(Stored items)
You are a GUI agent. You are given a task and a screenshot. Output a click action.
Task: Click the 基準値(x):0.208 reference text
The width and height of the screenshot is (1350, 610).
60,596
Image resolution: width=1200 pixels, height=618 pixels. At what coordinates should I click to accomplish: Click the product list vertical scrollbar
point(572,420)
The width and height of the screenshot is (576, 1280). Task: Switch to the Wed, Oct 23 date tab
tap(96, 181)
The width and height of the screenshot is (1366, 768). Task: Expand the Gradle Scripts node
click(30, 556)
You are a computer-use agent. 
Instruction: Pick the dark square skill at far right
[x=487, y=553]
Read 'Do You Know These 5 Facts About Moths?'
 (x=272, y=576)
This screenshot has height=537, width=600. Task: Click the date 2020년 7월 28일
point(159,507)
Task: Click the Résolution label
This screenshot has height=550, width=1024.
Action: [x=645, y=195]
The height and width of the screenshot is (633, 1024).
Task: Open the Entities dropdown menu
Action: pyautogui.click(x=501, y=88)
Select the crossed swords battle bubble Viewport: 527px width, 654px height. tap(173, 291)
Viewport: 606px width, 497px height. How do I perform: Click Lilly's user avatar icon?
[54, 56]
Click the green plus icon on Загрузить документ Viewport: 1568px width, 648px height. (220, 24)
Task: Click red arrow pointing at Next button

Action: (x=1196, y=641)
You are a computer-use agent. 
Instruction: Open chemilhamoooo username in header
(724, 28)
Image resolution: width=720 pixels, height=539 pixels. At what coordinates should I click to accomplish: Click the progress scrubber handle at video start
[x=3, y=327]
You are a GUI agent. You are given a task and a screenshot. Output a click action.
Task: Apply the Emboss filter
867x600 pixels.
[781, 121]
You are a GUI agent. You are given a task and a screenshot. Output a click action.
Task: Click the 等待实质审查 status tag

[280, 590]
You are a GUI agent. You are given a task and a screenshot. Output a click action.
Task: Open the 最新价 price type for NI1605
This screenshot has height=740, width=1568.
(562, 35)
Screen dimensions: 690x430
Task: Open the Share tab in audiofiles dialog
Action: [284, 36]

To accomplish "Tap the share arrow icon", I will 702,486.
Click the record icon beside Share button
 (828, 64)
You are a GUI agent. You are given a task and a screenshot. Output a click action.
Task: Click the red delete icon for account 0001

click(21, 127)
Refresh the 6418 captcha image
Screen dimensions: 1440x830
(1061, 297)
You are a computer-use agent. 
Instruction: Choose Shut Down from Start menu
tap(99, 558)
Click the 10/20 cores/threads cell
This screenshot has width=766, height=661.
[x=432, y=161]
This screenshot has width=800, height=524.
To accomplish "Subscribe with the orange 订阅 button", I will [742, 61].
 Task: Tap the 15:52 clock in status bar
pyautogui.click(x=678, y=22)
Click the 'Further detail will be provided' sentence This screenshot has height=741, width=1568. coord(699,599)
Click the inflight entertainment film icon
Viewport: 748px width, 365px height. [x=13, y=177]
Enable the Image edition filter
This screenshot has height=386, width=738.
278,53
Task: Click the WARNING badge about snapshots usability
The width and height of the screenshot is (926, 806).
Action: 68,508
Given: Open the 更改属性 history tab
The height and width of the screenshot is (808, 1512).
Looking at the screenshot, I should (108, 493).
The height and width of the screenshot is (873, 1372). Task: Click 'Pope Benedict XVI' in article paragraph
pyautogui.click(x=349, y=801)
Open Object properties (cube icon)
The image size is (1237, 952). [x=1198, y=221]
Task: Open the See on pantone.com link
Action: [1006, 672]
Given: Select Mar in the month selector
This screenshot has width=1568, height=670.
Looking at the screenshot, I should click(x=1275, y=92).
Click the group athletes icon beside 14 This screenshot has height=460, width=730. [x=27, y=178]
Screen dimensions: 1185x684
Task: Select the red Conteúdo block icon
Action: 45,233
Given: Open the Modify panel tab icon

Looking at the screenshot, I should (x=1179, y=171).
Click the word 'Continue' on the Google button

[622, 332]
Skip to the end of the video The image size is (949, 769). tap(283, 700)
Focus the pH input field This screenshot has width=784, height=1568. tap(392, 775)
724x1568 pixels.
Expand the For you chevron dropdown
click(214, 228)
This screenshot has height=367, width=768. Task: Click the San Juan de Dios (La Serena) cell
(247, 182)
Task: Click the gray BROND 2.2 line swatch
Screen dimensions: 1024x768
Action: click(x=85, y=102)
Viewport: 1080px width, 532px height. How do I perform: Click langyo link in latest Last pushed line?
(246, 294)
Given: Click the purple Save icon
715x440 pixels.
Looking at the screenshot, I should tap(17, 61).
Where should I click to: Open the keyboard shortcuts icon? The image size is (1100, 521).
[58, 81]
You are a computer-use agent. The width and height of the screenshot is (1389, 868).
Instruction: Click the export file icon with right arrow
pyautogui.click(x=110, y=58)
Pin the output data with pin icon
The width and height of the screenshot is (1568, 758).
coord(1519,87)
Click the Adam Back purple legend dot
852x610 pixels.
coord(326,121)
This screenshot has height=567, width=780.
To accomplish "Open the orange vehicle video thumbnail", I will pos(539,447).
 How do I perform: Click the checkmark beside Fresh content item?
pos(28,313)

REQUIREMENT => Copy all the data. Match it exactly.

REPLY =>
You are a GUI agent. You are given a task and a screenshot. Output a click action.
Task: Click the 基準値(x):0.208 reference text
The width and height of the screenshot is (1350, 610).
60,596
Image resolution: width=1200 pixels, height=618 pixels. At what coordinates should I click to accomplish: Click the product list vertical scrollbar
point(572,420)
The width and height of the screenshot is (576, 1280). Task: Switch to the Wed, Oct 23 date tab
tap(96, 181)
The width and height of the screenshot is (1366, 768). Task: Expand the Gradle Scripts node
click(30, 556)
You are a computer-use agent. 
Instruction: Pick the dark square skill at far right
[x=487, y=553]
Read 'Do You Know These 5 Facts About Moths?'
 (x=272, y=576)
This screenshot has height=537, width=600. Task: Click the date 2020년 7월 28일
point(159,507)
Task: Click the Résolution label
This screenshot has height=550, width=1024.
Action: [x=645, y=195]
The height and width of the screenshot is (633, 1024).
Task: Open the Entities dropdown menu
Action: pyautogui.click(x=501, y=88)
Select the crossed swords battle bubble Viewport: 527px width, 654px height. tap(173, 291)
Viewport: 606px width, 497px height. How do I perform: Click Lilly's user avatar icon?
[54, 56]
Click the green plus icon on Загрузить документ Viewport: 1568px width, 648px height. (220, 24)
Task: Click red arrow pointing at Next button

Action: (x=1196, y=641)
You are a computer-use agent. 
Instruction: Open chemilhamoooo username in header
(724, 28)
Image resolution: width=720 pixels, height=539 pixels. At what coordinates should I click to accomplish: Click the progress scrubber handle at video start
[x=3, y=327]
You are a GUI agent. You are given a task and a screenshot. Output a click action.
Task: Apply the Emboss filter
867x600 pixels.
[781, 121]
You are a GUI agent. You are given a task and a screenshot. Output a click action.
Task: Click the 等待实质审查 status tag

[280, 590]
You are a GUI agent. You are given a task and a screenshot. Output a click action.
Task: Open the 最新价 price type for NI1605
This screenshot has height=740, width=1568.
(562, 35)
Screen dimensions: 690x430
Task: Open the Share tab in audiofiles dialog
Action: [284, 36]

To accomplish "Tap the share arrow icon", I will 702,486.
Click the record icon beside Share button
 (828, 64)
You are a GUI agent. You are given a task and a screenshot. Output a click action.
Task: Click the red delete icon for account 0001

click(21, 127)
Refresh the 6418 captcha image
Screen dimensions: 1440x830
(1061, 297)
You are a computer-use agent. 
Instruction: Choose Shut Down from Start menu
tap(99, 558)
Click the 10/20 cores/threads cell
This screenshot has width=766, height=661.
[x=432, y=161]
This screenshot has width=800, height=524.
To accomplish "Subscribe with the orange 订阅 button", I will [742, 61].
 Task: Tap the 15:52 clock in status bar
pyautogui.click(x=678, y=22)
Click the 'Further detail will be provided' sentence This screenshot has height=741, width=1568. coord(699,599)
Click the inflight entertainment film icon
Viewport: 748px width, 365px height. [x=13, y=177]
Enable the Image edition filter
This screenshot has height=386, width=738.
278,53
Task: Click the WARNING badge about snapshots usability
The width and height of the screenshot is (926, 806).
Action: 68,508
Given: Open the 更改属性 history tab
The height and width of the screenshot is (808, 1512).
Looking at the screenshot, I should (108, 493).
The height and width of the screenshot is (873, 1372). Task: Click 'Pope Benedict XVI' in article paragraph
pyautogui.click(x=349, y=801)
Open Object properties (cube icon)
The image size is (1237, 952). [x=1198, y=221]
Task: Open the See on pantone.com link
Action: [1006, 672]
Given: Select Mar in the month selector
This screenshot has width=1568, height=670.
Looking at the screenshot, I should click(x=1275, y=92).
Click the group athletes icon beside 14 This screenshot has height=460, width=730. [x=27, y=178]
Screen dimensions: 1185x684
Task: Select the red Conteúdo block icon
Action: 45,233
Given: Open the Modify panel tab icon

Looking at the screenshot, I should (x=1179, y=171).
Click the word 'Continue' on the Google button

[622, 332]
Skip to the end of the video The image size is (949, 769). tap(283, 700)
Focus the pH input field This screenshot has width=784, height=1568. tap(392, 775)
724x1568 pixels.
Expand the For you chevron dropdown
click(214, 228)
This screenshot has height=367, width=768. Task: Click the San Juan de Dios (La Serena) cell
(247, 182)
Task: Click the gray BROND 2.2 line swatch
Screen dimensions: 1024x768
Action: click(x=85, y=102)
Viewport: 1080px width, 532px height. How do I perform: Click langyo link in latest Last pushed line?
(246, 294)
Given: Click the purple Save icon
715x440 pixels.
Looking at the screenshot, I should tap(17, 61).
Where should I click to: Open the keyboard shortcuts icon? The image size is (1100, 521).
[58, 81]
You are a computer-use agent. The width and height of the screenshot is (1389, 868).
Instruction: Click the export file icon with right arrow
pyautogui.click(x=110, y=58)
Pin the output data with pin icon
The width and height of the screenshot is (1568, 758).
coord(1519,87)
Click the Adam Back purple legend dot
852x610 pixels.
coord(326,121)
This screenshot has height=567, width=780.
To accomplish "Open the orange vehicle video thumbnail", I will pos(539,447).
 How do I perform: Click the checkmark beside Fresh content item?
pos(28,313)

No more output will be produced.